What was this parable’s meaning? The “vineyard” pointed to Israel and the “winepress,” to the temple. The “tenants” were those chief priests, scribes and elders that the owner had left in charge. The “servants” who the owner sent were the prophets. And of course, the son of the owner, that the tenants killed, was Jesus. With this parable, Jesus was actually answering their earlier question concerning by what authority he acted. He was telling them that He was the Son of God and predicting that they would reject and kill Him. And that because of this rejection they would suffer God’s judgment.
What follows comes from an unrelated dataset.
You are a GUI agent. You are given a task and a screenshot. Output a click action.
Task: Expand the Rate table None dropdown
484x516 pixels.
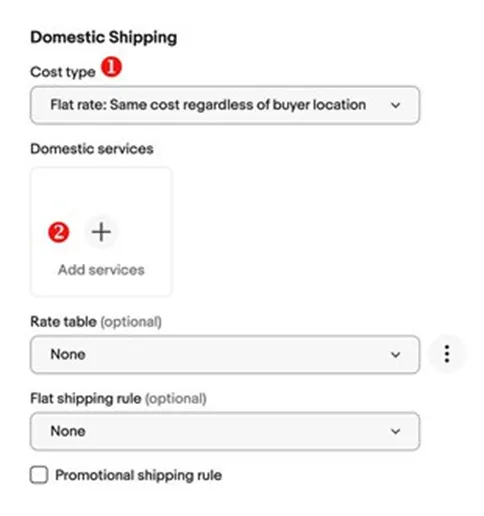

He answered them with a parable. But they didn’t understand.
February 27, 2016
This is the confession of a man who desperately wanted to believe, but still had doubts. This isn’t the greatest of confessions, yet Jesus healed the man’s son nonetheless. Jesus still answers the prayers of those who have a mixture of doubt and belief. The important thing is to confess the doubt, saying, “Jesus, help my unbelief! Increase my faith!” We all begin our journey with Jesus with a “mustard seed” of faith. Following Him, the seed grows into a tree, overshadowing all our doubts, so that only our believing remains.
February 25, 2016
The crowds that followed Jesus as He passed through the Decapolis (“Ten Cities”) were “astonished beyond measure” at Him. These cities were founded by Greek colonists and were given favor under Roman rule. The gospel writer Mark tells this story after sharing a previous encounter Jesus had with a Greek woman in Tyre and Sidon who begged Him to free her daughter of a demon. These stories are predictive of how the gospel will go out from Jewish to Gentile lands and be more quickly accepted in the latter. People who have no knowledge of Jesus are still “astonished” when they hear the good news about Him. For He “has done all things well.” This is why we must carry the gospel out to every people group, so that everyone has heard.
February 24, 2016
Jesus explained that sin begins with an attitude of the heart before it becomes a behavior. Focusing on changing the behavior is unfruitful when only faith in Jesus will change the heart. The human heart is born with an attitude of rebellion against God saying, “My will,” rather than “Your will be done.” This teaching of Jesus also served notice that certain Pharisaical cleanliness laws were human additions to the Mosaic law and therefore not binding. The Pharisees had not lightened the burden of the people, instead they had added to it. Jesus came to change human hearts knowing that no amount of washing our hands would cleanse our hearts.
February 21, 2016
This with today’s reading in Leviticus 11-12 makes for a revealing juxtaposition. The law details how touching a dead body or a bleeding woman makes one unclean. Mark shows how a touch from the holy Jesus has the reverse affect: The bleeding woman is healed and the dead girl rises again.
February 20, 2016
The demoniac who lived among the tombs of the Gerasenes must have been a startling welcome as he ran, screaming and crying, down the hill towards Jesus and his disciples as they came ashore. Having just experienced a life-threatening storm on the Galilee and witnessing Jesus command the wind and the waves to be still, I’m sure the disciples’ knees were still shaking as they climbed out of their boat. And then, to be greeted by the hair-raising screams of a wild man running straight at them must have been terrifying! Yet, Jesus responded just as He had to the storm. With the same sense of confident authority He commanded the “legion” of demons out of the man and into the pig herd on the hillside. And just as the wind and waves had obeyed, so did the unclean spirits. The tortured soul of the wild man was suddenly at peace.